Haunted History: The Masonic Temple

Detroit’s Masonic Temple – the largest in the world at roughly 12 million cubic feet – was designed by renowned local architect George D. Mason.  

One postcard entitled "Main Entrance to Masonic Temple, Detroit." The postcard shows a black and white photographic image of the ornate carved stone entrance with black printed text for the title.

The Largest Masonic Temple  

The temple is an imposing Gothic structure at the corner of Bagg Street (later Temple Street) and Second Avenue, across from Cass Park. Within its walls are a large cathedral, several chapels, two stylish ballrooms, hotel facilities, a library, a massive drill hall, and a 4,000-seat auditorium featuring the largest professional stage in the city. It was designed to accommodate over 40 individual masonic lodges. The architect and mastermind behind the building was George D. Mason.  

George G. Mason was born in Syracuse, New York in 1856 and in 1870 his family relocated to Detroit.  

In 1875 he began working for Hugh Smith —a local architect. He quickly switched to the firm of Henry T. Bush, where he took on the work of the George O. Robinson House, Detroit Public Library and the Ransom Gills House.  

Mason broke from the firm, establishing Mason & Rice in 1878 with Zachariah Rice. From 1884 to 1896, Albert Khan — who would become another famed Detroit architect, worked with the firm. Mason & Rice dissolved in 1898 and Mason continued to work on his own, establishing Mason & Company.  







Building the Masonic  

After Mason struck out on his own, he designed significant buildings in Detroit like the Pontchartrain Hotel, Detroit Yacht Club and Herman Keifer Hospital.  

During this time, interest in Masonic fraternities was growing in Detroit and the current spaces used by the various clubs in the city weren’t large enough to support expanding membership. 

The fraternity purchased a block of land on Temple Street (formerly Bagg Street) and contracted Mason to design the building. Mason broke ground on the temple on Thanksgiving Day in 1920, and in 1922 the first brick was laid using a trowel – a symbol often associated with freemasons – used by George Washington to lay the first bricks at the U.S. Capitol in Washington D.C.  
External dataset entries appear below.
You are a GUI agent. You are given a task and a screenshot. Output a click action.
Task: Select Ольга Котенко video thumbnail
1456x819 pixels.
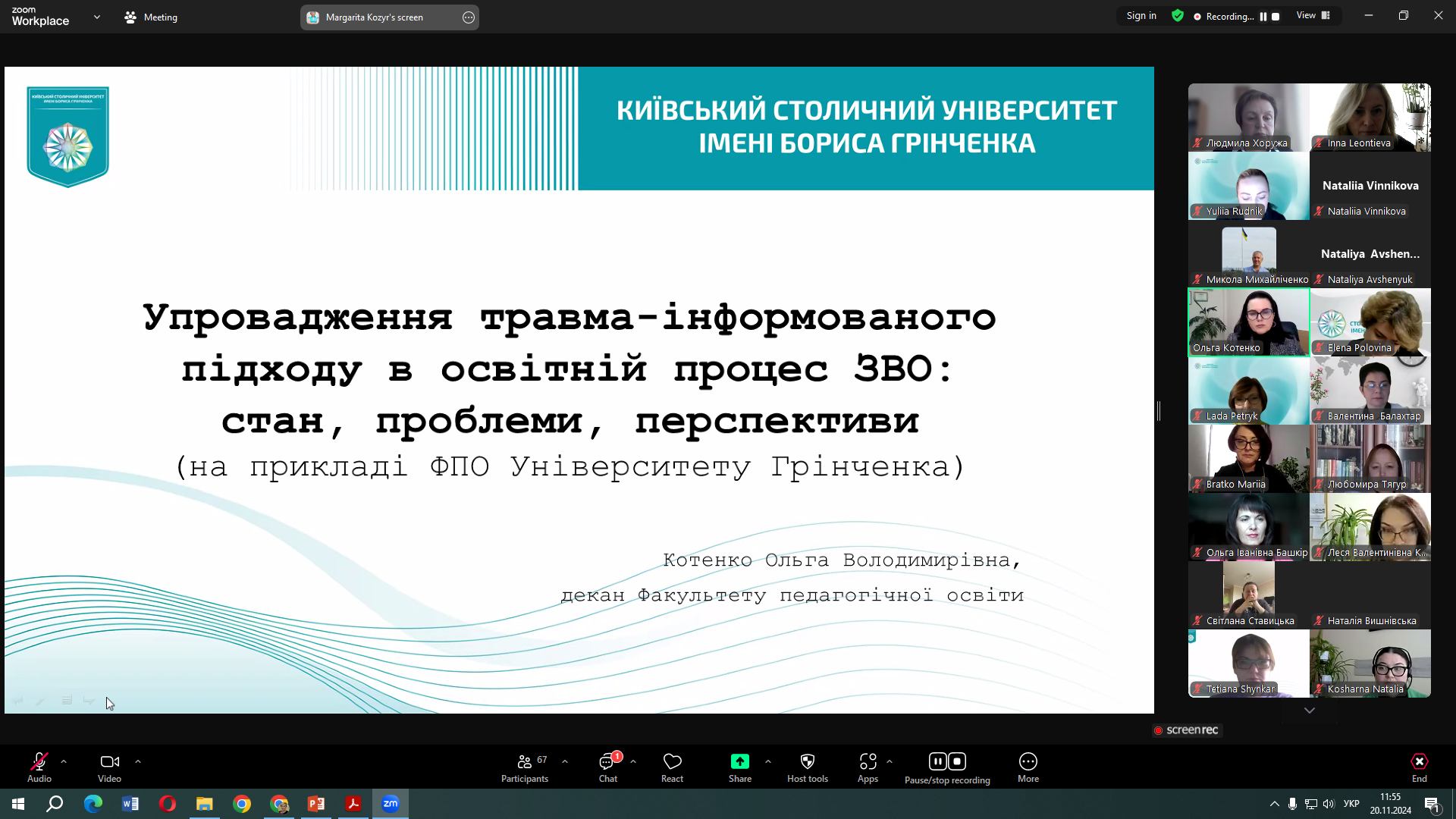click(1248, 322)
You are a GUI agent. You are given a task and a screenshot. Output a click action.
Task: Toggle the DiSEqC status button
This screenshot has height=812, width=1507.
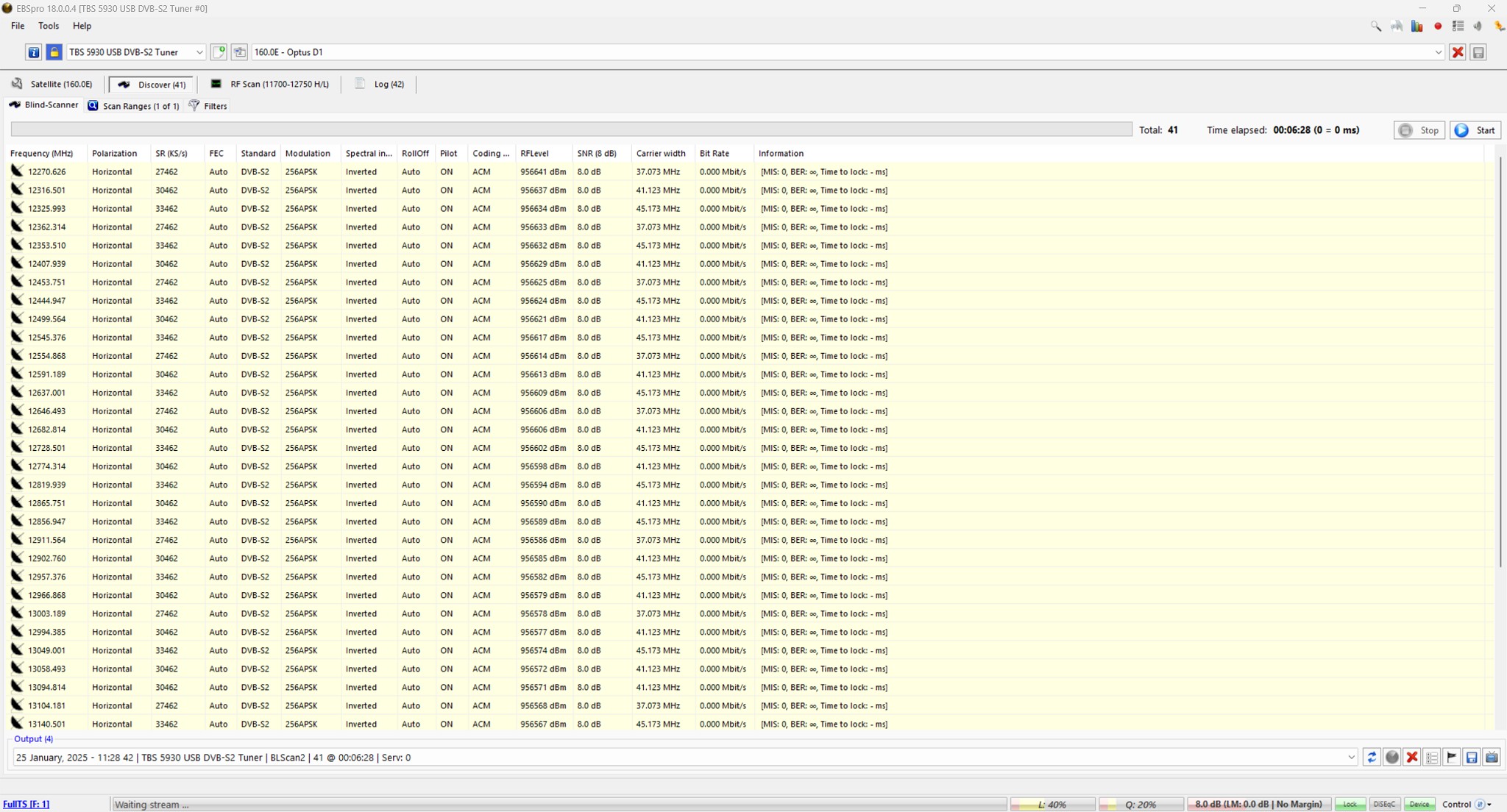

In 1926, the building was officially dedicated and opened to the public.  


Debunking the Rumors 

The Freemasons, the masonic fraternity the temple was built for, are often regarded as a mysterious group, with rumors swirling about their activities. But, one rumor about the architect of the largest Masonic Temple in the world, is loud enough for us historians to hear about.  

Rumors are widely reported, even in news outlets, that George Mason overdid the spending on the construction of the temple causing bankruptcy. The rumor even goes on to say that his wife left him because of it.  

And as the story goes, Mason – distraught over the loss of his finances and his wife, died by suicide by jumping off the top of the 210-foot building. The story is sensationalized by guards, docents and even event attendees claiming to see Mason’s ghost climbing the stairs to his death, closing windows, and stealing and hiding items. 

While the story makes for great Halloween horror tale, it is not true. George Mason died in 1948 at 91 years old in his home in the Wilshire Apartment building on Grand Boulevard.  

Maybe it's because the building was constructed for a secretive organization or because its imposing size dominates the neighborhood, but stories about the Masonic Temple and its haunted history reappear every year around Halloween. And while there might be ghosts hiding in the 1,037 rooms – we won’t be the ones to prove it and we’ll stick with the historic facts.